Maliki Amerikan yönetimidir. Maliki’yi ırak başkanlığına Amerika atamıştır. Ve Maliki Amerikan çıkarlarına göre ülkeyi yönetmektedir. Maliki Şii bir liderdir. Ve Irak yönetimini şiiler desteklemektedir. Yani şiilerin desteklediği bir ırak devleti vardır.
Sunniler sömürüldüklerinden ve ABD’ye karşı güçlü bir tepki gösteremediğinden artık yeter demektedirler. İŞİD sunnilerin desteklediği bir halk hareketidir. Girdikleri her şehirleri sunniler gönüllü olarak İŞİD’e vermektedirler. Musul’u işgal eden İŞİD’e sunni askerler savaşmadan teslim etmiştir. Sunni bölgeler işid’e destek vermektedir.
Irak’ta aylardır büyüyen bir sunni şii savaşı çıkmış durumdadır. Amerika şiileri kolluyor ve destekliyor. Türkiye’de sunnilere sıcak bakmak istiyor. Şii sunni gerilimini incelediğinizde bu işin taa Kerbela olayına kadar gittiğini ve Peygamberin torunları Hasan ile Hüseyin’in öldürüldüğünü görürsünüz. O zaman da da yönetime egemen olmak isteyenlerin kirli oyunları ve silahlı mücadeleleri vardı. Ta o zamandan beri şiiler Sunnilere eziyet etmekte ve bozgunculuklarına devam etmektedirler. Sunniler sağ ve inancı şiiler sol ve dinizliği temsil ederler. Irak’ta küresel siyonizmin temsilcisi şiilerdir. Hatta İran bile bu guruba girmektedir. Şii ülke olan İran Maliki yönetimine her türlü desteği vereceğini açıkladı. İran her ne kadar Amerika ile gerginlik yaşıyor görünsede Rusya ve Çinle birlikteliğinde yanlış bir yolda olduğunu göstermiştir. Suriye’de Esad’a destek veren İran pek çok müslüman mazlum insanların ölmesine destek sağlamıştır. İran şimdi de Amerika ile beraber İŞİD’e karşı birlik sergilemektedir. Zaten ortak hareket edecekler. Dünya menfaatlerini ön plana çıkaran ve dünya için çalışan her anlayış siyonizme çıkar. Sunniler, bu zamana kadar sürekli sıkıntı gören bastırılan mazlum halk durumundadır. Müslümanlarda şiiler, hristiyanlıkta protestan ve evangalizm dinsizliği ve tanrı düşmanlığını nitelemektedir.

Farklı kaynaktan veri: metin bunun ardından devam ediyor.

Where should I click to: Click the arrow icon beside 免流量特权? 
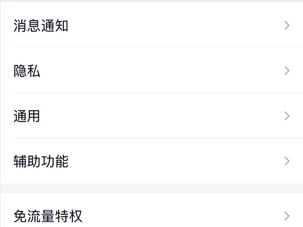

Irak-Şam İslam Devleti (IŞİD), Irak ve Suriye’de faaliyet gösteren silahlı bir örgüt değil. Aslında silahlı guruplar var ama bu guruplar bütünü temsil etmiyor. Aşırı cihatçı guruplar inançlı mazlum halkların aslında olumsuz sesi oluyor. IŞİD; Irak, Suriye, Filistin ve Ürdün topraklarını içine alan bölgede batı ve Amerikan yanlısı sömürgeci yönetimlerden kurtulmak isteyen inançlı halkların mücadelesidir. Bu çatıya bazı genç sivri milis kuvvetler, silahlı direnişçiler karışınca batı ve dünya medyasında terör olarak nitelendiriliyor. Ve halkın çabasını bir terör olarak gösterip karalıyorlar. Böylece savaşı ve vurmayı makul bir hale getiriyorlar. Kim bu küresel bozgunculara ses çıkaracak. Dünya ne zaman kadar böyle sürecektir. İnanan mazlum halklar ne zamana kadar böyle öldürülecek. Ama Tanrı büyüktür. Yakında çetin afetlerin zirve yaptığını görmek mümkün olacak. Bakın Tanrı da bozguncuların halklarına ve şehirlerine nasıl afetlerle saldıracak.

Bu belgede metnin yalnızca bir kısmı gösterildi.